Wie haben diese so genannten russischen und venezolanischen Hacker interveniert?

„Die Regierung kann beweisen, dass viele Botschaften und Interventionen, die über soziale Netzwerke in Umlauf gebracht wurden, aus dem russischen Territorium stammen. Ich benutze den genauen Ausdruck: Russisches Territorium“, betonte der Minister. „Dies bedeutet nicht unbedingt, dass wir festgestellt haben, dass es sich um die russische Regierung handelt“, fügte er hinzu. Spanische Tageszeitungen berichteten, dass die Regierung von Mariano Rajoy glaubt, dass diese Hacker aus Russland und Venezuela sich der Fälschung oder Verzerrung von Informationen über Katalonien und Spanien verschrieben haben. Sie berichteten beispielsweise darüber, dass die Balearen für die Unabhängigkeit eintreten. Sie berichteten auch, dass die Schulen in Katalonien kein Spanisch unterrichten. Die Multiplikation der Nachrichten über diese Autonome Gemeinschaft hat sich seit Beginn der institutionellen Krise exponentiell vergrößert und sind fast immer falsch. Laut Esteban González Pons, Sprecher der PP im Europäischen Parlament, zielen diese Interventionen auf die Destabilisierung der Europäischen Union ab. „Und in diesem Augenblick ist der Fokus auf Katalonien gelegt worden, um dieses Ziel zu erreichen“.
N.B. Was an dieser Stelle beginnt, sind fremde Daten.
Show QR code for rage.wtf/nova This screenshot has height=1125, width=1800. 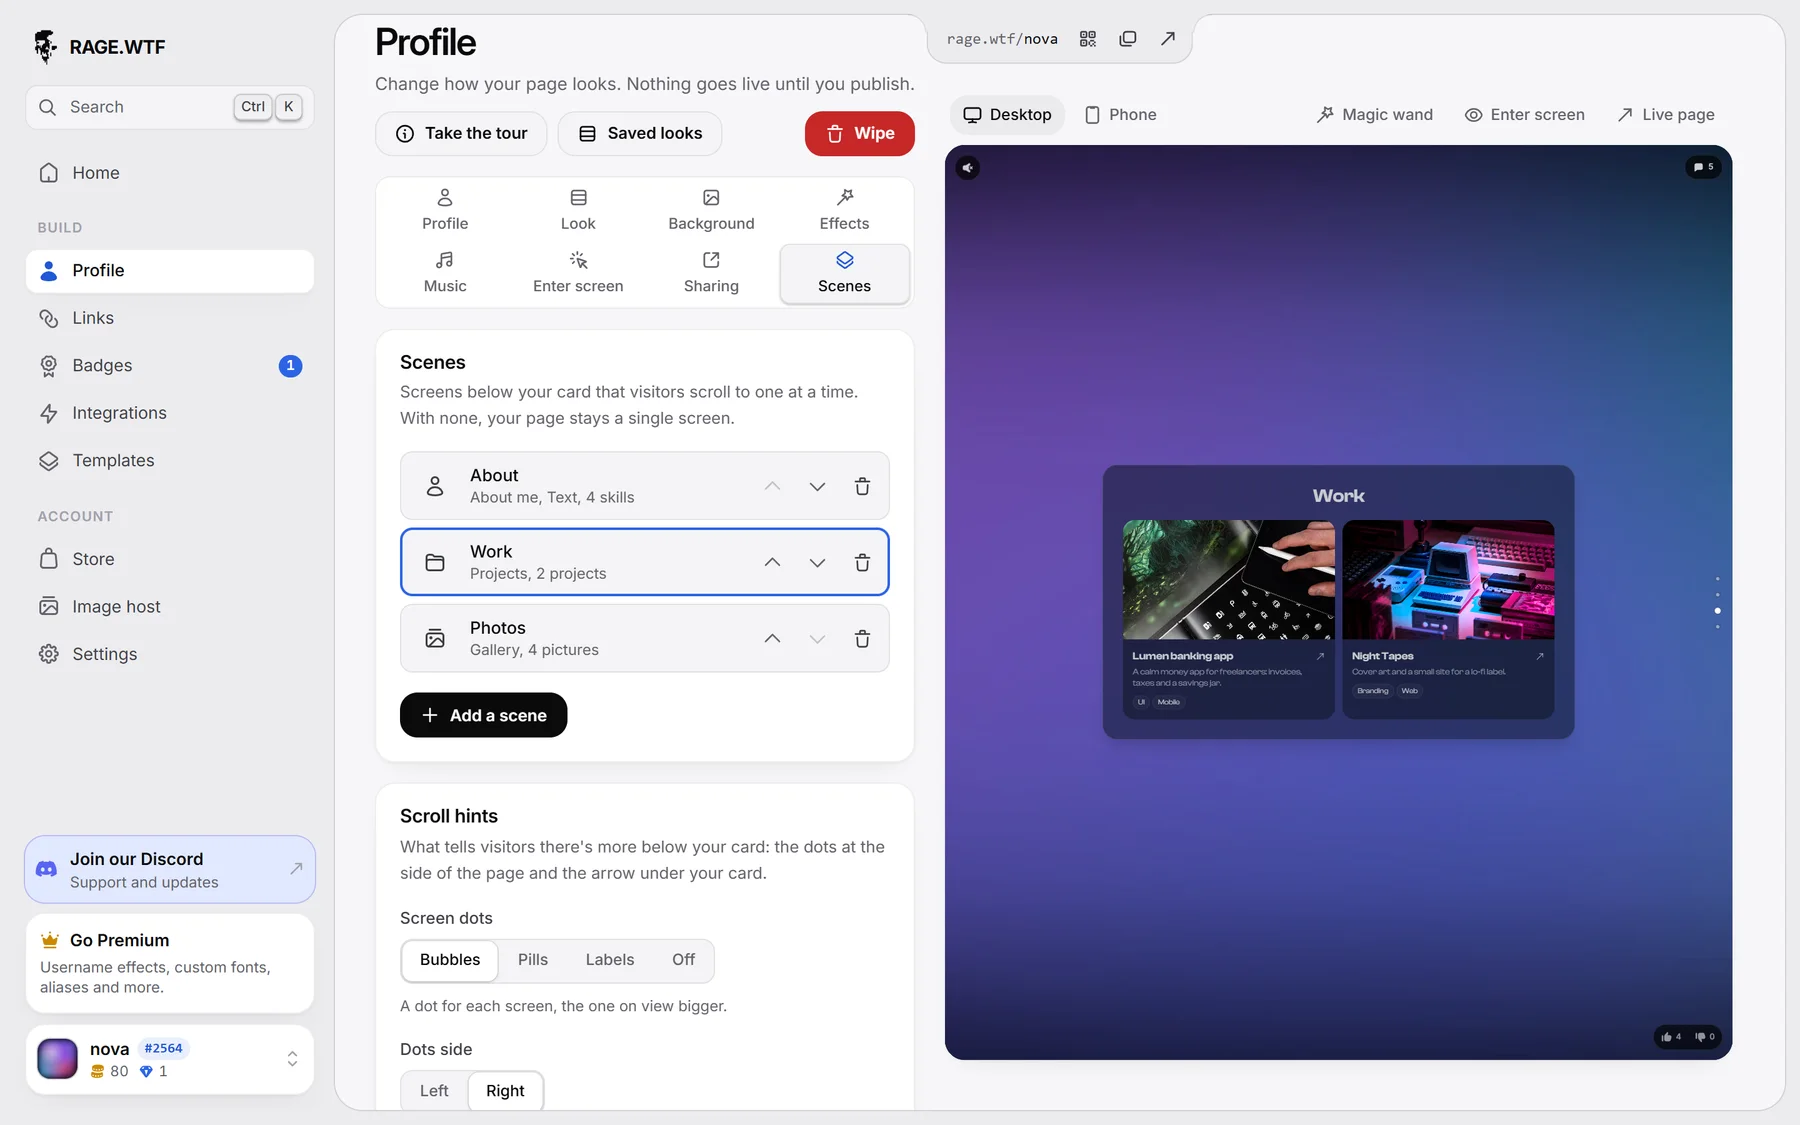point(1088,39)
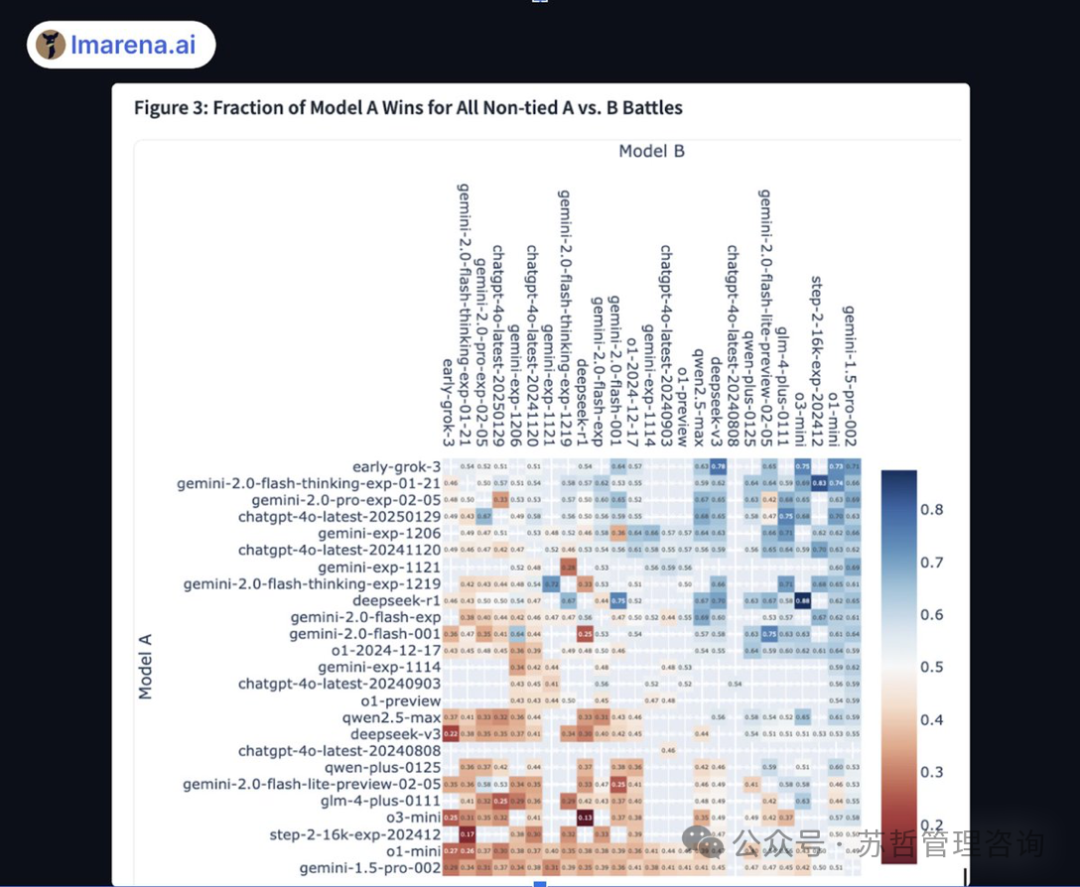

Bei Fake News handelt es sich um kein neues Phänomen, doch durch soziale Medien verbreiten sie sich einfacher und rascher. Rund die Hälfte der EU-Bürger bezieht ihre Nachrichten über soziale Medien und neigt dazu, diese ohne weitere Kontrolle weiterzuverbreiten: Sechs von zehn Nachrichtenmeldungen werden vom User, der sie teilt, gar nicht gelesen. Politische Propaganda und Hassreden im Internet stellen eine Bedrohung für unsere Gesellschaft dar. Am 5.4. debattierte das Parlament über das Thema. Die EU-Abgeordneten hatten bereits im Februar dieses Jahres davor gewarnt, dass der Kreml seinen Propagandakrieg seit der Annexion der Krim und dem hybriden Krieg im Donezkbecken verstärkt hat. Sie erkennen an, „dass die russische Regierung eine große Bandbreite an Werkzeugen und Instrumenten einsetzt, darunter Denkfabriken, […], mehrsprachige Fernsehsender (z. B. RT), Pseudo-Nachrichtenagenturen und Pseudo-Multimediadienste (z. B. Sputnik), […], soziale Medien und Trolle im Internet, um die demokratischen Werte infrage zu stellen, Europa zu spalten, inländische Unterstützung zu gewinnen und in den Ländern der östlichen Nachbarschaft der EU den Eindruck zu erwecken, als hätten sich ihre staatlichen Strukturen aufgelöst“ (Anmerkung/Meinung der Redaktion: Dies gilt auch für die Region Lateinamerika und Karibik, hauptsächlich für Länder wie Kuba, Venezuela, Brasilien und Argentinien).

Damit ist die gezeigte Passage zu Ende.